I have literally never worked through my traumas. I have never verbally expressed details of things that have had power over my life for so many years. I can speak the vague overview of my story like I am reading from a book with no problems. I can throw in some details here and there but just a liiiiiitle bit to not get in too deep.
Here is a description of EMDR from the EMDR Institute-
EMDR therapy is an eight-phase treatment. Eye movements (or other bilateral stimulation) are used during one part of the session. After the clinician has determined which memory to target first, he asks the client to hold different aspects of that event or thought in mind and to use his eyes to track the therapist’s hand as it moves back and forth across the client’s field of vision. As this happens, for reasons believed by a Harvard researcher to be connected with the biological mechanisms involved in Rapid Eye Movement (REM) sleep, internal associations arise and the clients begin to process the memory and disturbing feelings. In successful EMDR therapy, the meaning of painful events is transformed on an emotional level. For instance, a rape victim shifts from feeling horror and self-disgust to holding the firm belief that, “I survived it and I am strong.” Unlike talk therapy, the insights clients gain in EMDR therapy result not so much from clinician interpretation, but from the client’s own accelerated intellectual and emotional processes. The net effect is that clients conclude EMDR therapy feeling empowered by the very experiences that once debased them. Their wounds have not just closed, they have transformed. As a natural outcome of the EMDR therapeutic process, the clients’ thoughts, feelings and behavior are all robust indicators of emotional health and resolution—all without speaking in detail or doing homework used in other therapies.

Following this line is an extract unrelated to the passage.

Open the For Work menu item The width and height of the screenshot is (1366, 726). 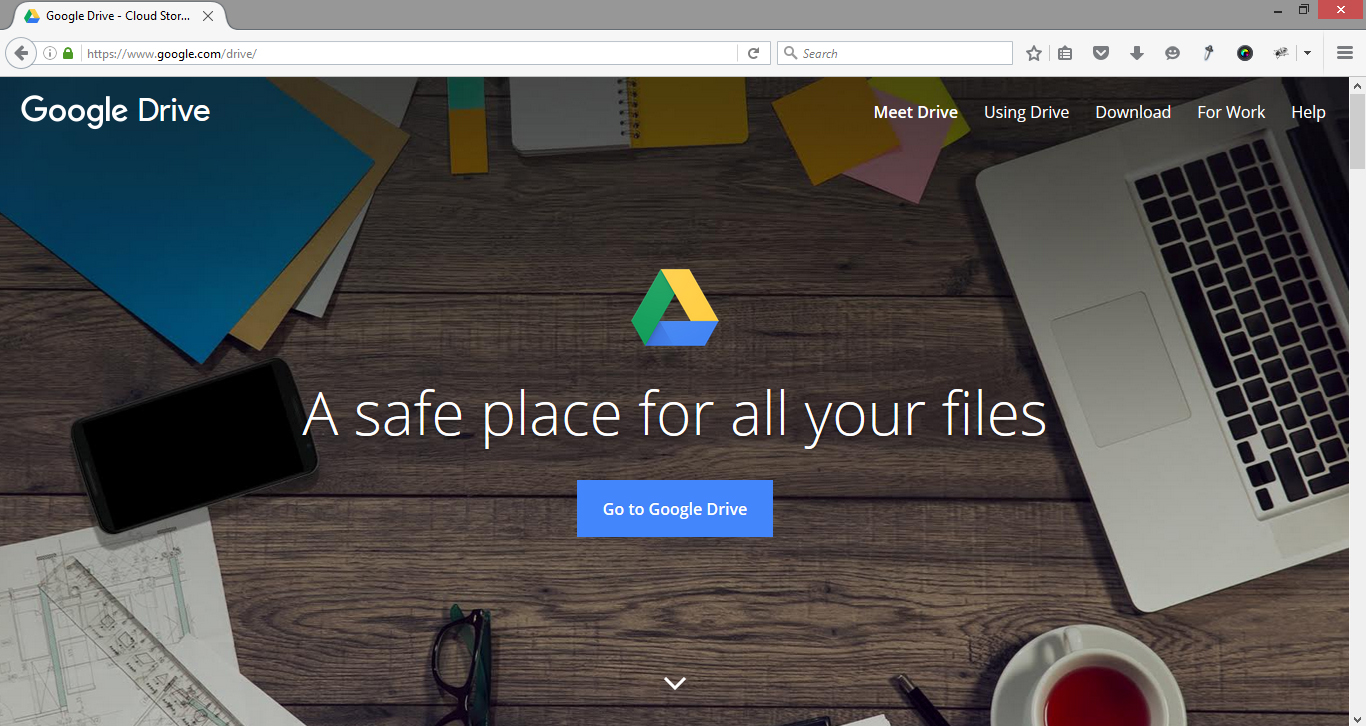1230,112
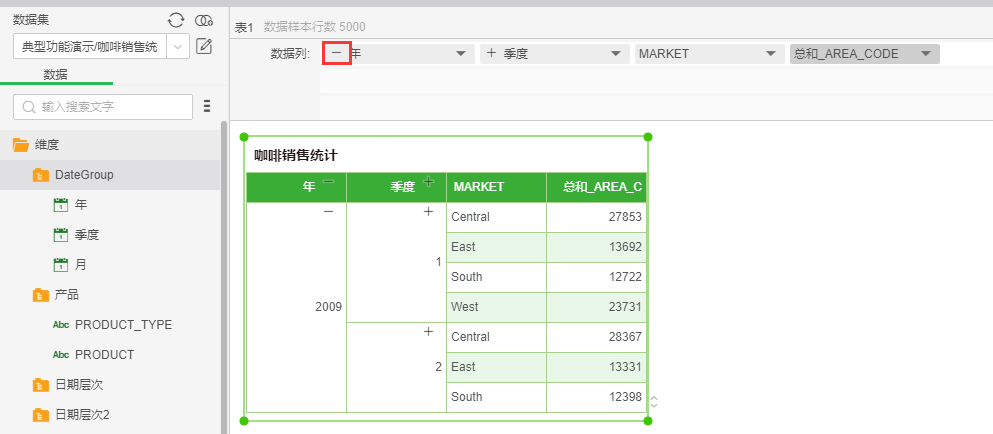Click the 维度 root folder

click(47, 145)
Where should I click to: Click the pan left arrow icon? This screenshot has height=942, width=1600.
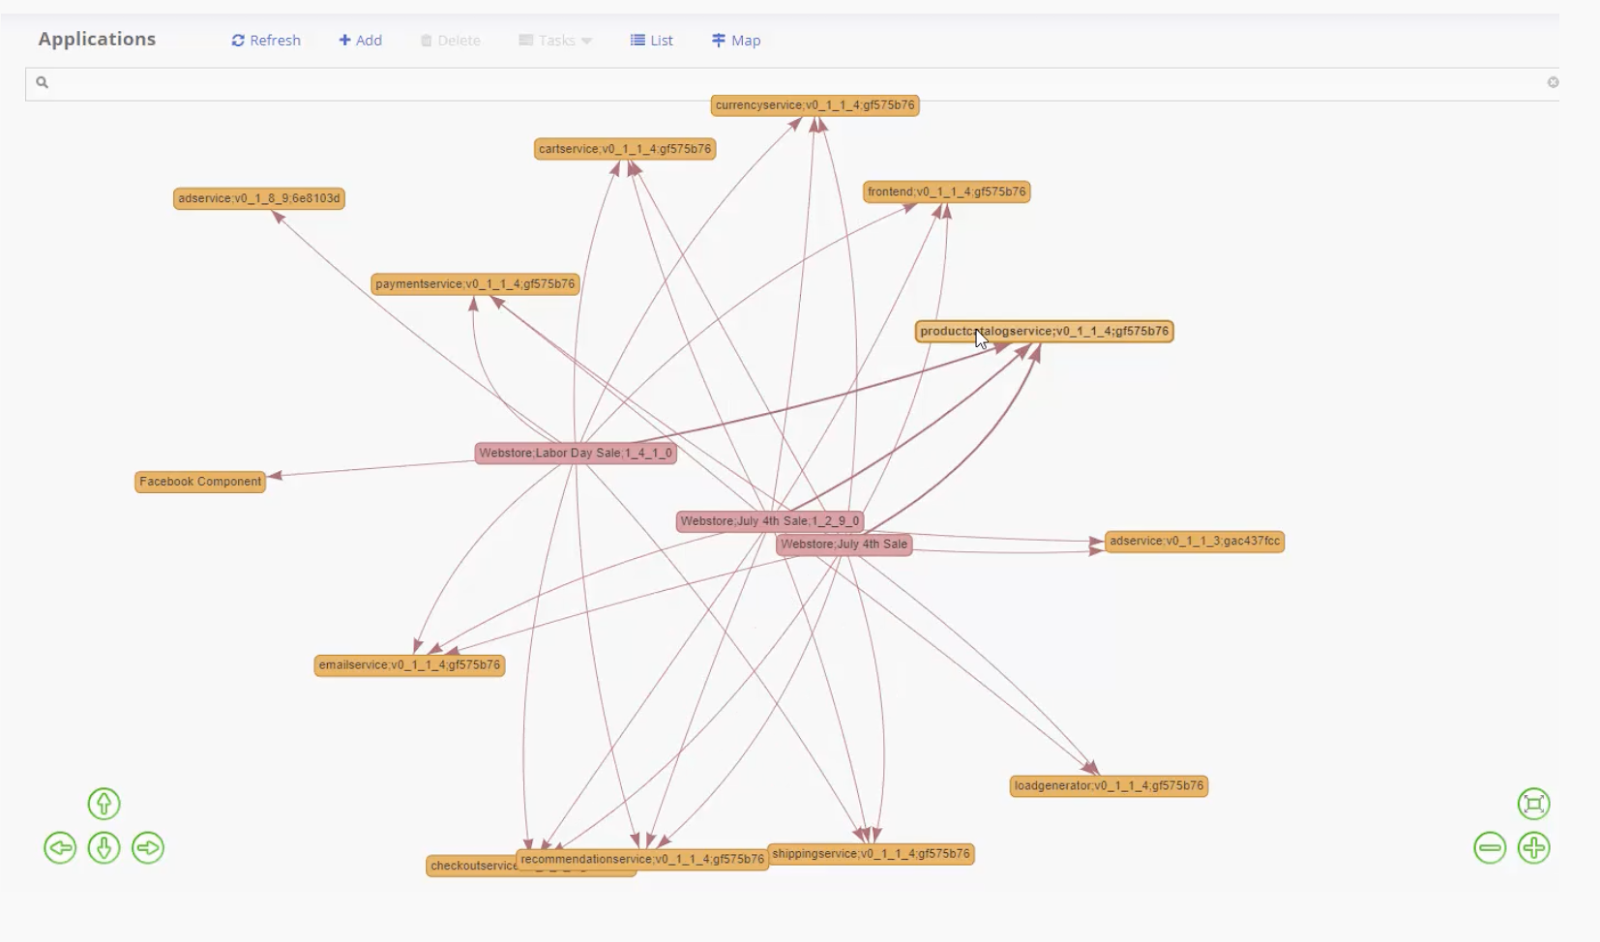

So, one would ask “how did you “fail” at EMDR?” as it doesn’t seem possible. My therapist got 2 sets of eye movements with the light before she stated, “I believe it’s best we stop. You’re not ready.”
While speaking about my event, my chest got extremely tight, my muscles in my entire body tensed, breaths were getting shallow, my heart rapidly started beating…. I was panicking. Then all of a sudden I start dissociating. I could feel the pull of being “gone”. I have functioned in various states of dissociation for many years.
Dissociation can be described as a detachment from reality. It can become difficult for an individual to function in the “real” world.
Dissociation is one of the many defense mechanisms the brain can use to cope with trauma. It’s often described as an “out of body” experience where someone feels detached from reality. It may be upsetting for someone to realize that they have dissociated, but it is a natural reaction to trauma.
So when I noticed myself drifting away from reality, pulling myself back, and repeat…… I tell my therapist how hard it was to control not slipping into dissociation. She obviously knew how much it was affecting me and had me stop.
Since then, things have been a little off I feel. I’m chronically finding my body tensed, mind wandering into those memories, overall more agitated, etc.
I see her again Friday and will attempt again. I have faith in it working, I just understand how deep it’s been buried it is no wonder my body innately tries to protect.